Nnamdi Moweta (born March 27, 1958), is a radio personality, music producer, music supervisor, music promoter and consultant. He is the host of Radio Afrodicia, a radio show on KPFK, a listener-sponsored radio station based in Los Angeles, California. With an audience of approximately 50,000 listeners weekly,[1] Moweta is the only African-born radio host in Los Angeles, California. In 2011, Moweta was featured on Reuters Africa Journal segment about African DJs in the United States.[2]

Moweta is recognized by UCLA's ethnomusicology program as an expert in the field of African and African-influenced music—he has served as a panelist for UCLA's annual ethnomusicology conferences which attempt to educate the public about global arts and cultures.[3][4]

Early life[edit]

Originally from Jos Plateau State Nigeria, Moweta grew up in Jos, Minna, Kano and Lagos. He speaks Igbo and Yoruba fluently and is Igbo. In 1978, Moweta came to the US to study film-making at the San Francisco Art Institute. He moved to Los Angeles in 1982 and established himself as a DJ, music supervisor, consultant, manager, and event promoter. In 1983, Moweta received a grant from the Department of Cultural Affairs in Los Angeles to host an eight-week segment about the origins of rap music. The program aired on KPFK that year and afterwards, Moweta was asked by KPFK to host a weekly show and subsequently, Radio Afrodicia began broadcasting on June 21, 1995.


Radio host[edit]

Moweta currently hosts Radio Afrodicia, which features both internationally-known and new musicians.[5][6] Moweta has interviewed well-known artists such as Fela Kuti, Seun Kuti, Femi Kuti, Baaba Maal, Papa Wemba, Youssou N'Dour, Asa and Fally Ipupa. For over twenty years, Moweta has increased the US exposure of African artists such as Fela Kuti, King Sunny Adé, Chief Stephen Osita Osadebe, Koffi Olomide, and Nneka.[7][8]
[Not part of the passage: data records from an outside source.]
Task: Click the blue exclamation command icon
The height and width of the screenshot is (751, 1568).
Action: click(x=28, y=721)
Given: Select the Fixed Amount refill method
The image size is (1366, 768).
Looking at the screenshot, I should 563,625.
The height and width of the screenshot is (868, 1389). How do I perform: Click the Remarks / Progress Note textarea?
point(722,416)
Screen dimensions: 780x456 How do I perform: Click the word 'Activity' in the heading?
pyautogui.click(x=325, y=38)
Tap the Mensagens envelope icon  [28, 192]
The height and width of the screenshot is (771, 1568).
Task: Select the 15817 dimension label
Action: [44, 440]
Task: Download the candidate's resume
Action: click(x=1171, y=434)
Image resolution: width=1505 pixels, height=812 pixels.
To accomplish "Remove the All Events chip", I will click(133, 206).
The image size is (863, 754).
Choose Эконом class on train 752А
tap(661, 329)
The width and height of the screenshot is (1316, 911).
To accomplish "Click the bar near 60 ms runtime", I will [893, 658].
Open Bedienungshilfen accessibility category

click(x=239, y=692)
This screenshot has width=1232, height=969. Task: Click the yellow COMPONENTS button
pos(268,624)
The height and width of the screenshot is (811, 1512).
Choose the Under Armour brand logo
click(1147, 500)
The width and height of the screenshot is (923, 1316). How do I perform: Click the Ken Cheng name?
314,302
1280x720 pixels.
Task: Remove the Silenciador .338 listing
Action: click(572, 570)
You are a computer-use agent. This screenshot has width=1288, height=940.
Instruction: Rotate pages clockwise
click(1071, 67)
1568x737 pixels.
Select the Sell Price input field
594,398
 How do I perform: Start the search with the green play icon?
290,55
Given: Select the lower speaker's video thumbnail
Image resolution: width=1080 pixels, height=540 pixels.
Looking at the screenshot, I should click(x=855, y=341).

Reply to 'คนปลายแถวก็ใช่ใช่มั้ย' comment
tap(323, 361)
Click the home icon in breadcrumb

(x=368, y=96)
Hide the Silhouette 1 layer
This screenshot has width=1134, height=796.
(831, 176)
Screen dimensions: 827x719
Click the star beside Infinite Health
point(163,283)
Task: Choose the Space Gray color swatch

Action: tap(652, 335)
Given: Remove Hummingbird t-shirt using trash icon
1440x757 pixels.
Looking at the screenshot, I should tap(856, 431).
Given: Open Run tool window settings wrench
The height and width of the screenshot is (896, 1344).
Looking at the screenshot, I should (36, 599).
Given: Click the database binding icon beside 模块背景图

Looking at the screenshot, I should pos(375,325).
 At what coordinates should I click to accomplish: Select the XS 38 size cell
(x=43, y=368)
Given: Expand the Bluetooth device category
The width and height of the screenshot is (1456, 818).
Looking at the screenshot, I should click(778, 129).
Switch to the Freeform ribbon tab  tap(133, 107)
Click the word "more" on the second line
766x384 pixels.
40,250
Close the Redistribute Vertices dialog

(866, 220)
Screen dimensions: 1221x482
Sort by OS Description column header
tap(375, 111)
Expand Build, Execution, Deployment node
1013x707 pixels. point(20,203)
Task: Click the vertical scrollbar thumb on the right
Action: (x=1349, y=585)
Moweta said, "I've been doing this show for almost 15 years. The concept is bringing music from Africa into the Western world into the African world because music from Africa is pretty large and big. We live in a diverse city, Los Angeles; we have Cubans, you have Brazilians, you have Jamaicans you know." [9] Radio Afrodicia plays a blend of a wide range of African-influenced sounds including: Afro-beat, Afro-Pop, Bachata, Soukous, Hi-Life, Rumba (Congolese and Cuban), Salsa (African and Latin American), Samba, and Soca. The show not only highlights musicians performing in all regions of Africa, but also features African musicians performing in other areas of the world and non-African musicians who draw upon African traditions for their musical inspiration.

Music promoter[edit]

For several years, Moweta has promoted and supported local events in Los Angeles that educate the public about African culture and music. One of his largest and longest-running events was the African Village Festival held at the John Anson Ford Amphitheatre in Hollywood. From 1997-2003, Moweta produced the annual African Village Festival, which showcased music from all over Africa, Brazil, and Cuba.[10][11][12] [13] The Festival had a significant impact on the popularity of African music in Los Angeles, in that performers such as Papa Wemba steadily gained a U.S. following.[14] International artists such as M'bilia Bel, Kanda Bongo Man, Papa Wemba, Diblo Dibala, and Madilu System all were featured performers for the festival.[15][16][17] [18]

Music producer and manager[edit]

In 1995, Moweta managed Chief Stephen Osita Osadebe, the Nigerian performer who rose to international fame as the leading contributor of African popular music, known as highlife.[19][20][21] Moweta oversaw Osadebe's four-month concert tour of North America and co-produced four of Osadebe's CDs with Andy Frankel, two of which, Kedu America and Club América, were released in 1996.[22]

Music supervisor[edit]

In 2008, Moweta was the music supervisor for the winner of eight international film festival awards, Kassim the Dream.[23] The documentary is about Kassim Ouma, Ugandan child soldier became IBF Light Middleweight Champion in 2004. Later, in 2009, Moweta again lent his talents to film, and was the music supervisor for 40, a Turkish film that casts both Turkish and African actors.[24]

Boxing promoter[edit]

For several years, beginning in 1984, Moweta managed a stable of fighters called the "Warrior Family from Africa." The stable included Prince Mama Mohammed [25] from Ghana who fought for the WBC Light Heavyweight World Title Championship in December 1985. Mohammed ended his career with 30 wins, 3 losses, and 2 draws. Moweta's stable also included Nigerian welterweight, Young Dick Tiger, the nephew of former world middleweight champion Dick Tiger.[26]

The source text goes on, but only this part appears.